Password management

[davissp14]

We need to provide some basic tooling surrounding password management. We have a decent process in place for seeding the initial credentials, but the process for managing these credentials long-term is still a little hairy.

I think one simple thing we could do is provide an fly postgres changepassword <user> <password> command that streamlines the change password process for users and ensures it's performed in a safe manor.

One big question is whether or not it makes sense to provide everyone superuser privileges, by default?

When a new PG cluster is created, users are required to specify their credentials via secrets. Once the provision has completed, users are supplied with a postgres user with superuser privileges. The problem is that once users connect, they have the ability to delete users and change passwords via the ALTER USER command. If this is used to change the flypgadmin, repluser or the postgres user credentials, it will create a disconnect between the supplied secrets and the actual credentials used by PG. This could inadvertently bring down their cluster.

We have quite a few different routes we could potentially take here:

1. We provide superuser privileges and accept the possibility that people inadvertently break their cluster.
2. We provide a normal user by default, which has privileges to create databases, roles, login, etc. and document how to access the superuser if required for their use-case.
3. We restrict PG clusters to normal users and superusers are reserved for internal administration.
4. ?

I would love peoples thoughts on this.

[mrkurt]

For just the SU password, I'm ok with ignoring this until it becomes a problem. People can poke around and f'up their clusters, that's totally fine and I bet it's pretty rare. We should definitely give everyone admin permissions! Reduced permissions don't make a lot of sense (they can SSH to their Postgres and do what they want already)
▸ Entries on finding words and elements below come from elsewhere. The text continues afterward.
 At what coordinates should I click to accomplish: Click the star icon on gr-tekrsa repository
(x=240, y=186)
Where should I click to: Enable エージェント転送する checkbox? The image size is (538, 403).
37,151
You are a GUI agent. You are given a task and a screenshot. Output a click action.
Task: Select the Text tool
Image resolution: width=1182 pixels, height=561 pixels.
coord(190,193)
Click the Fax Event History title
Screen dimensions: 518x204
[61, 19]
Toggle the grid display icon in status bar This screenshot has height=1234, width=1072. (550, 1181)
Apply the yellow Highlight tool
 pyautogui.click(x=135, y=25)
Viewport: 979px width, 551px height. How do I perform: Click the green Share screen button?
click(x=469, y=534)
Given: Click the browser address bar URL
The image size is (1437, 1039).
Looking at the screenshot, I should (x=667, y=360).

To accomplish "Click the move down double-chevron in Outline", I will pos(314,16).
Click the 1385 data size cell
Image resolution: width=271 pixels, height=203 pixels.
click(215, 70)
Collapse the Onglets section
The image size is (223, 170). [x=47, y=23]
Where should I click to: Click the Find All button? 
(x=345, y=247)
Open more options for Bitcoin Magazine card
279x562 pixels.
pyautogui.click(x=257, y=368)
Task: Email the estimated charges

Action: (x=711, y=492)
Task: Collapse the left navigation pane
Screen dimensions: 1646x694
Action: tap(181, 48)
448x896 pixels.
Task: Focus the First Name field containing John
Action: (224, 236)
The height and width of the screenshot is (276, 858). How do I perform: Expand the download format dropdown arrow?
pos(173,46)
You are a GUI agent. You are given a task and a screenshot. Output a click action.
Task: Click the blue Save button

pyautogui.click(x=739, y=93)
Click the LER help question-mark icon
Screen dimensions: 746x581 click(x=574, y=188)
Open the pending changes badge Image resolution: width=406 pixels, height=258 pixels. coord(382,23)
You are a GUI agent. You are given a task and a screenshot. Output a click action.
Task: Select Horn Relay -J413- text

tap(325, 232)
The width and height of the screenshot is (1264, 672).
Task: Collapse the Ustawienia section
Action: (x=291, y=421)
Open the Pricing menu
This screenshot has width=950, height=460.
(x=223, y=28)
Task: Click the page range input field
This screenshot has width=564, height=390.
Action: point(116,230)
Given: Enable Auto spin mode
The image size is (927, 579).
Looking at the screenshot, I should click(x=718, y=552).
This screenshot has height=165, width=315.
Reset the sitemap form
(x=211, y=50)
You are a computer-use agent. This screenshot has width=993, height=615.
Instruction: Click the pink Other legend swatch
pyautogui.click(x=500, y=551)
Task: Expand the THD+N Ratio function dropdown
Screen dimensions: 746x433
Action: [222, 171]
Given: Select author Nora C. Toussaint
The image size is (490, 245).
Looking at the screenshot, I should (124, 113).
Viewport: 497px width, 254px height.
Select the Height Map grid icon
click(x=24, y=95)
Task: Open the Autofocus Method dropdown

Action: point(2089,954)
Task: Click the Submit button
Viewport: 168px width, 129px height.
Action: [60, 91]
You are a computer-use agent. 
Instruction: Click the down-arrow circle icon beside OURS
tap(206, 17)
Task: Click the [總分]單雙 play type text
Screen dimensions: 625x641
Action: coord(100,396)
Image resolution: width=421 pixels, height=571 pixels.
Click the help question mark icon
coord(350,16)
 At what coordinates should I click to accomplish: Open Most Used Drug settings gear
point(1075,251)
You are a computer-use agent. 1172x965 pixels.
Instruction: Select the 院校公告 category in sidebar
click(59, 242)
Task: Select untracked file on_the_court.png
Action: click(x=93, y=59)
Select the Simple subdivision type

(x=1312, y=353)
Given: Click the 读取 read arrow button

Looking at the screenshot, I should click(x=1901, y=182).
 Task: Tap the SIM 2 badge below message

More generally, though, giving people easy ways to manage DB users, create read only users, is useful.

This gets complicated because of linked apps. It would be nice to be able to rotate DB permissions for linked apps, but we'd need to add a new user, update the linked app secret, let it deploy, then remove the old user to make it work.

[davissp14]

This gets complicated because of linked apps. It would be nice to be able to rotate DB permissions for linked apps, but we'd need to add a new user, update the linked app secret, let it deploy, then remove the old user to make it work.

Yeah... I think the general procedure seems straight forward, however, monitoring the entire process and knowing when it's actually safe to yank the original credentials seems a bit harder.

[tv42]

We provide a normal user by default, which has privileges to create databases, roles, login, etc. and document how to access the superuser if required for their use-case.

If that user account can create roles etc, what's the difference to being superuser?

We restrict PG clusters to normal users and superusers are reserved for internal administration.

I for one create roles and update their passwords as part of my schema migration mechanism. You can't take away that power, or your PG app becomes less useful.

Perhaps a thing to consider instead is, what's the route to recovery if and when someone does change one of the passwords used by fly infrastructure. Can the user obtain the "supposed value" and set it back to that (are the secrets visible anywhere)? If you don't want to make them visible, you could detect a "bad password" error from Postgres and guide the user to an ALTER ROLE statement that has the SCRAM form of the password...

Now, should flyctl postgres connect default to superuser? Maybe not. But is there a solid answer what account it should use? Should each person running flyctl get their own PG role by default? And also, beyond the existence of flyctl postgres connect --user, is this really Fly's problem?

[davissp14]

This issue is quite old and hasn't really been thought about since. :D. Some password rotation tooling could still be useful, but it's certainly not high on our priority list.

If that user account can create roles etc, what's the difference to being superuser?

In short, superuser bypasses all permission checks.

I for one create roles and update their passwords as part of my schema migration mechanism. You can't take away that power, or your PG app becomes less useful.

We have no intention of forcing a particular process for app specific credentials. There are three different credentials outlined in the README that need to be handled in a specific manor, but you're free to manage other roles/passwords however you see fit. We provide PG utility commands in an effort to make life easier, but users are by no means bound to the tooling we provide.

Perhaps a thing to consider instead is, what's the route to recovery if and when someone does change one of the passwords used by fly infrastructure. Can the user obtain the "supposed value" and set it back to that (are the secrets visible anywhere)? If you don't want to make them visible, you could detect a "bad password" error from Postgres and guide the user to an ALTER ROLE statement that has the SCRAM form of the password...

The credentials outlined within the README can be viewed within the PG environment and are pretty easy to correct. The secret and the associated password within PG just need to match.

Now, should flyctl postgres connect default to superuser? Maybe not. But is there a solid answer what account it should use? Should each person running flyctl get their own PG role by default? And also, beyond the existence of flyctl postgres connect --user, is this really Fly's problem?

We started out having a non-superuser as the default, but it ended up causing too much friction for some users based on their use-case. Users just want things to work and typically don't want to spend too much time fiddling with permissions.